Durante il percorso che conduce il primo lungometraggio di Oz Perkins dalla premiere canadese al pubblico, la A24, che nel 2015 acquisisce parte dei diritti di distribuzione per gli Stati Uniti, chiede al regista di trovare un titolo più indicativo rispetto al genere di riferimento, così da sostituire il precedente “February” con cui era stato presentato a Toronto. Perkins sceglie allora un verso scritto dal fratello Elvis per i due brani che incorniciano il film. Incantation e Outcantation segnano l’ingresso e l’uscita da un sogno, le cui caratteristiche oscure e allo stesso tempo rivelatrici incorporano le sorti di un’anima dannata. Nella filastrocca folk scritta per la colonna sonora del film, quel cappotto nero della paternità, separa la figlia dagli angeli e contamina l’acqua della fonte battesimale.

# # #

- **Sfida A**
Estrai dal segmento del documento sul film di Oz Perkins il passo che comincia con "Durante il percorso" e finisce con "della fonte battesimale.", riportandolo senza alcuna modifica.
- **Sfida B**
Rispondi alle seguenti domande sul segmento del documento:
(i) In quale anno la A24 acquisisce parte dei diritti di distribuzione per gli Stati Uniti?
(ii) Con quale titolo il film era stato presentato a Toronto?
(iii) Chi ha scritto il verso scelto da Perkins per il titolo?

- **Sezione dati**
# # #

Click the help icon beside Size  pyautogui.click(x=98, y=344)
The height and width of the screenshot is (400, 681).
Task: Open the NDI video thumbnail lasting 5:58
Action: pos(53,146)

# # #

- **Risposta svolta A**
Durante il percorso che conduce il primo lungometraggio di Oz Perkins dalla premiere canadese al pubblico, la A24, che nel 2015 acquisisce parte dei diritti di distribuzione per gli Stati Uniti, chiede al regista di trovare un titolo più indicativo rispetto al genere di riferimento, così da sostituire il precedente “February” con cui era stato presentato a Toronto. Perkins sceglie allora un verso scritto dal fratello Elvis per i due brani che incorniciano il film. Incantation e Outcantation segnano l’ingresso e l’uscita da un sogno, le cui caratteristiche oscure e allo stesso tempo rivelatrici incorporano le sorti di un’anima dannata. Nella filastrocca folk scritta per la colonna sonora del film, quel cappotto nero della paternità, separa la figlia dagli angeli e contamina l’acqua della fonte battesimale.

- **Risposta svolta B**
(i) Nel 2015.
(ii) Con il titolo "February".
(iii) Il fratello di Perkins, Elvis.